EXERCISE GOAL: From the records below, pull out and copy every line that contains the word "Open".

RECORDS FOR PROCESSING:
◆ ◆ ◆

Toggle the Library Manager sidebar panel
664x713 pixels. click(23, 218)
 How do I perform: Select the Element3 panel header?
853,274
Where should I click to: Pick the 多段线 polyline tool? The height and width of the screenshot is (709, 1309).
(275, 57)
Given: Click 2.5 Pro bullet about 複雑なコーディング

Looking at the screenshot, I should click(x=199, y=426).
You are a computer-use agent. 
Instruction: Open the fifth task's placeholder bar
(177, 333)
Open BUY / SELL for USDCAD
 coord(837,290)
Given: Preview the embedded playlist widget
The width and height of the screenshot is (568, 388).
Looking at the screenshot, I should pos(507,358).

◆ ◆ ◆

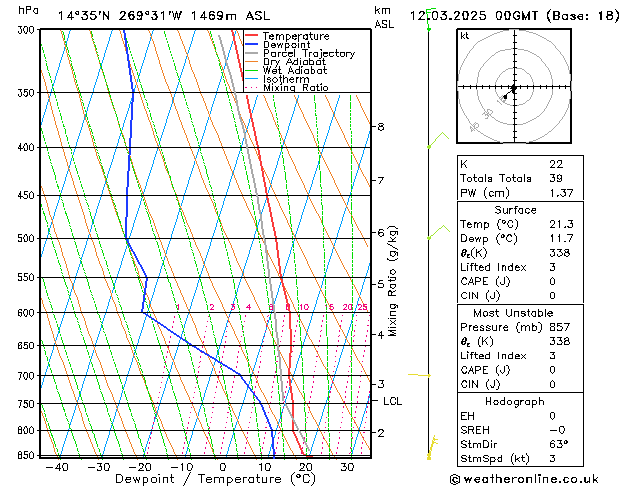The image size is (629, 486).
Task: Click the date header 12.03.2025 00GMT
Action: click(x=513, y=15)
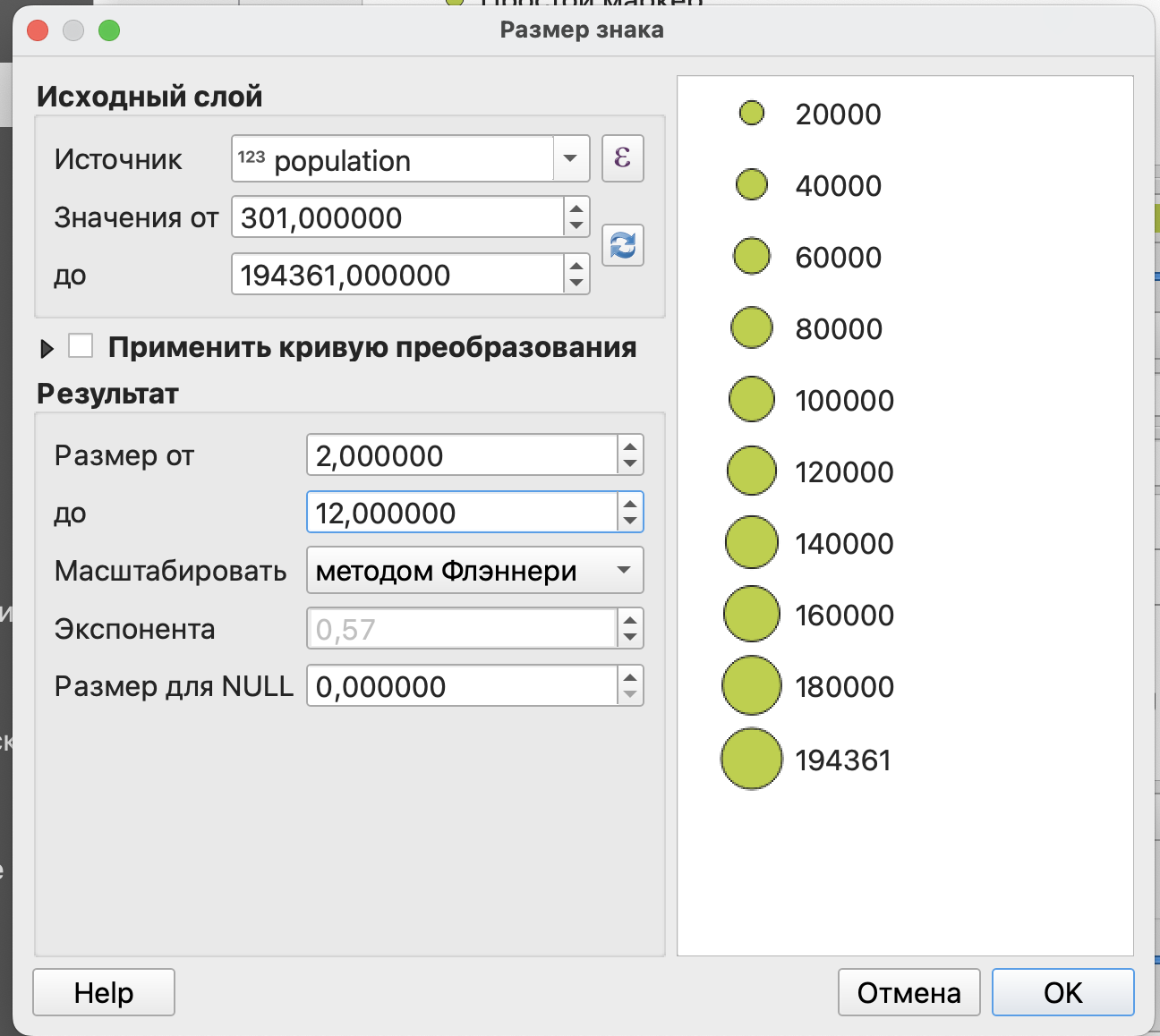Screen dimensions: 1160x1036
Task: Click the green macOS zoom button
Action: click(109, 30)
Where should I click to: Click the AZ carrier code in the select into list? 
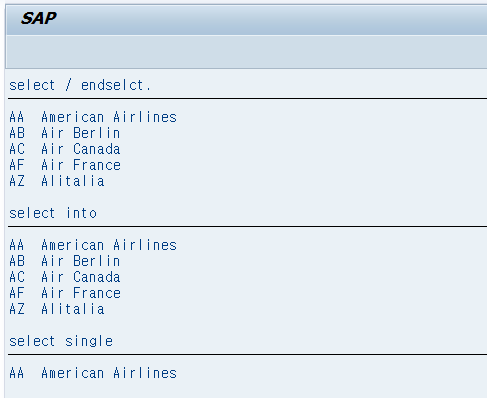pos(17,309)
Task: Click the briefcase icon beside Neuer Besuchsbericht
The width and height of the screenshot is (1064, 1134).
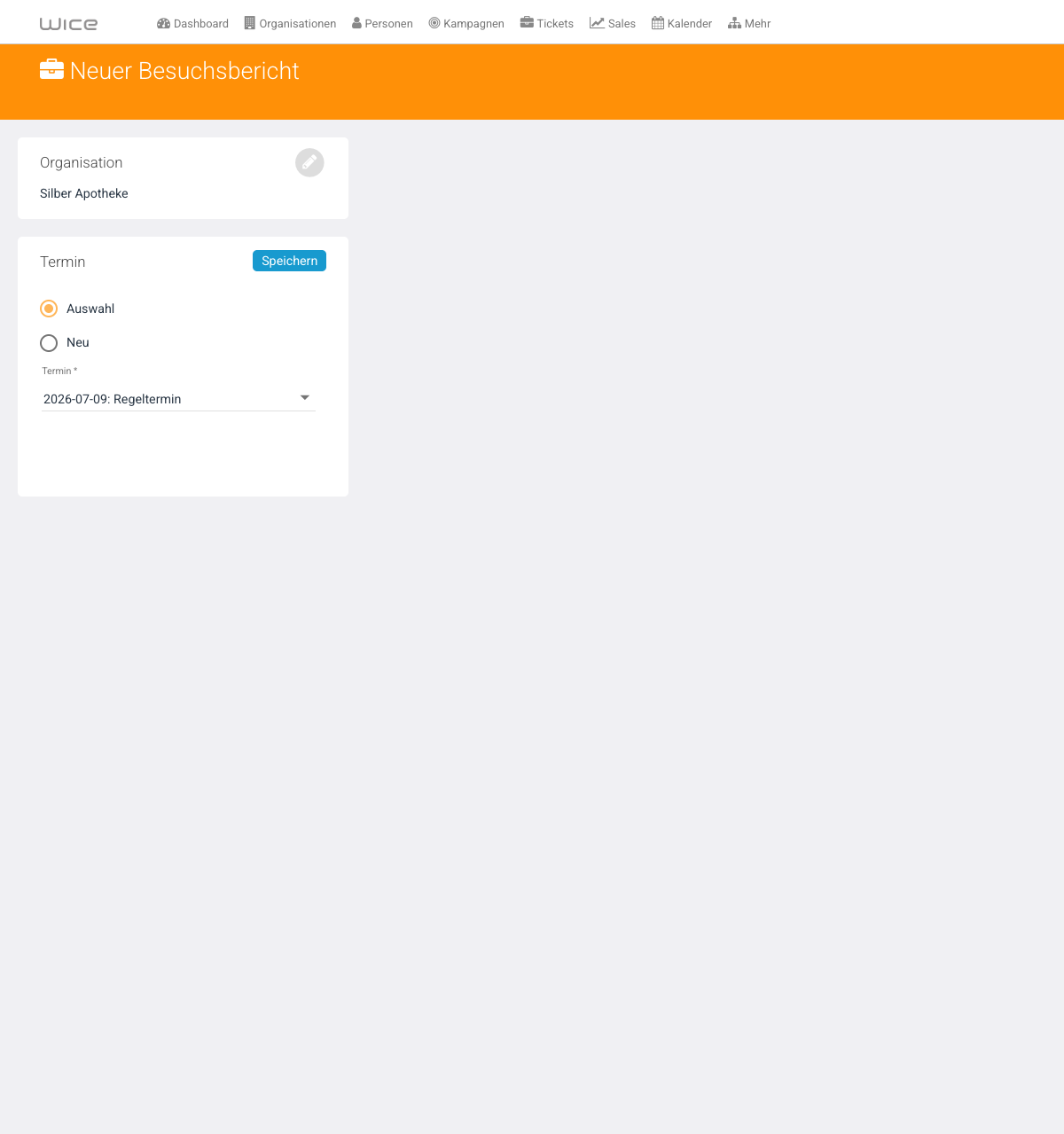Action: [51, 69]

◆ ◆ ◆

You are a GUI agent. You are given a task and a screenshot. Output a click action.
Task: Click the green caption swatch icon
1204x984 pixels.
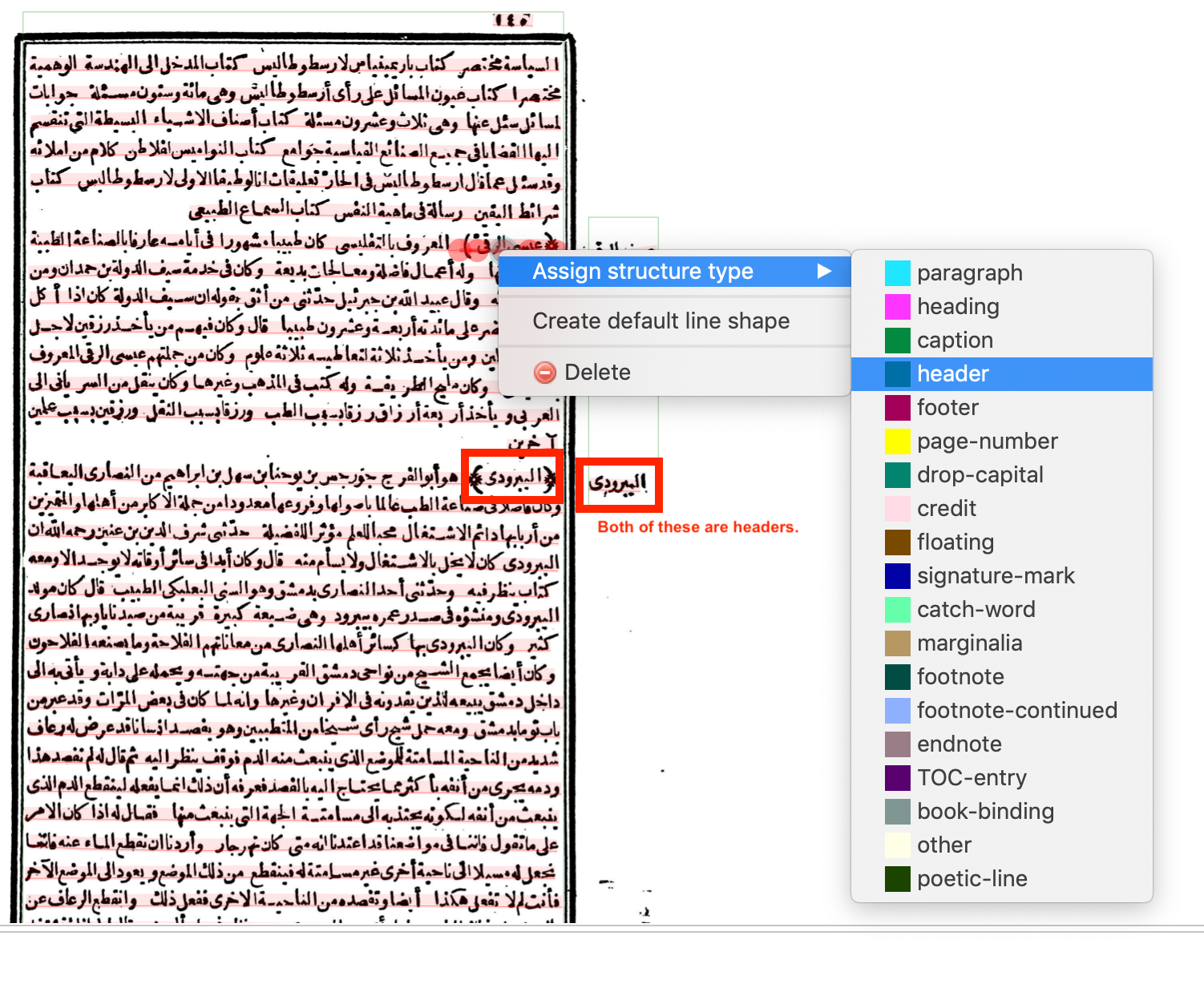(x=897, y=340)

◆ ◆ ◆

EXERCISE SOLUTION:
Instruction: Open the fifth task's placeholder bar
Open BUY / SELL for USDCAD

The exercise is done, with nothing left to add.